One of the rhetorical questions those who supported the executions of Chan and Sukumaran asked was “think of how many lives they would have destroyed with the drugs if they’d brought them into Australia?”. It’s actually possible, and worthwhile, to do the maths. Australia consumed about 2 metric tonnes of heroin in the 1990s. There are also approximately 1,400 deaths a year due to heroin overdoses. If 2 tonnes cause 1,400 deaths than the 8kg the Bali Nine were trying to bring in (or 0.4% of the annual supply) would cause 5.6 deaths from overdose, and presumably a lot of more havoc than just the 5.6 people.

Even though I’m strongly pro-legalisation, from a pure utilitarian perspective, this crime is actually of comparable magnitude to the Boston bombing. If not greater. Now, there may be greater diffusion of responsibility with the Bali Nine but I bet that’s not the reason for greater sympathy; I bet it’s just that the act of bombing a marathon is just so much more salient. Also if those stats made you take heroin smuggling more seriously, I invite you to crunch the numbers of companies that engage in pollution, CO2 emissions, deforestation etc.

The reality is we don’t do any kind of calculus when deciding whether to have sympathy for Tsarnaev or Chan+Sukumaran. It has to do with lots of arbitrary signals. There were lots of people believed in all sorts of conspiracy theories about the Boston bombimg because they couldn’t imagine that Dzhokhar Tsarnaev could be responsible, since he has such dreamy eyes. Generally we identify with people who we see as being like us, same as when we decide which fictional character is sympathetic or which disaster to donate money to.

Chan+Sukumaran lived in places we’re familiar with. Tsarnaev was born in Kyrgyzstan, a country most people can’t pronounce and know nothing at all about. In the aftermath of the Bali executions, a lot was made of the peaceful way Chan+Sukumaran met their fate including the Singing of Amazing Grace. This is a piece of cultural baggage that is familiar to most Australians and has pleasant associations. How much would the same Australians have identified with the defendants if the last thing they recited was the Shahada? Something Dzhokhar is likely to recite, thereby placing him out of bounds of the sympathy of many people. And of course everybody loves a great story of repentance, but what we consider as “turning your life around” is basically that which panders to our biases as well.

No matter how you slice it, the death penalty is arbitrary at every step of the way, from which crimes get prosecuted to who gets convicted to which cases get publicised in the media to which cases spark public sympathy and condemnation. The hypocrisy is also there at every level. It does no good to capitalise on the humanity of some of the victims of the death penalty because as we can see most of the time this is just done in a way to exclude others and make our sympathy for the victims conditional.
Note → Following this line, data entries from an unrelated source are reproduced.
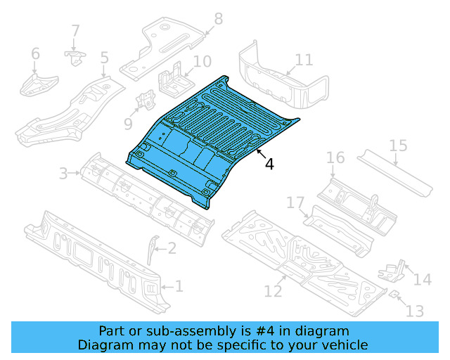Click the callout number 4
(270, 164)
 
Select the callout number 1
(179, 286)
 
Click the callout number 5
(104, 58)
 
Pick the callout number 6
(35, 53)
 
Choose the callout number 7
(75, 32)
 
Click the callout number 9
(128, 124)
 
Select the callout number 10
(202, 62)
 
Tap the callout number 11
(304, 59)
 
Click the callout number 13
(415, 309)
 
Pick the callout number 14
(422, 280)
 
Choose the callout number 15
(398, 146)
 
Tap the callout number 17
(295, 203)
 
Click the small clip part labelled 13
(395, 294)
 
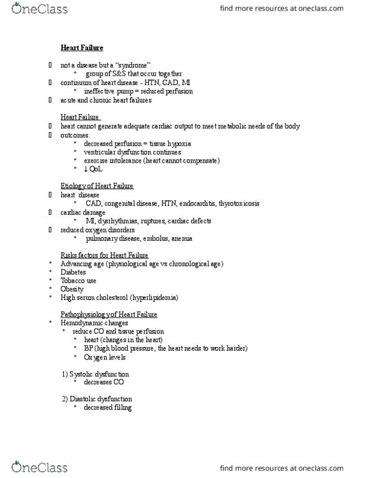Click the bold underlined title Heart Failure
pos(82,48)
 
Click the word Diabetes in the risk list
pos(73,272)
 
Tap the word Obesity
pos(71,289)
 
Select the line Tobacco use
pos(78,281)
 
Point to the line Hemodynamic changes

You don’t need to have sympathy for Dzhokhar, Chan and Sukumaran to unequivocally oppose their execusions as an arbitrary expression of a great injustice. I certainly don’t share those sympathies; I don’t really care if the victims’ last moments are occupied by Amazing Grace or the Shahada or Dennis Leary’s Asshole. The opposition to the death penalty should be much broader than that. It is about the justice system but also our own loss of humanity as our individual quirks and tastes allow us to oppose one execution but support another. As Laksmi Pamuntjak said in a great article (and this applies to all nationalities), Indonesians should be too familiar with death to support executions.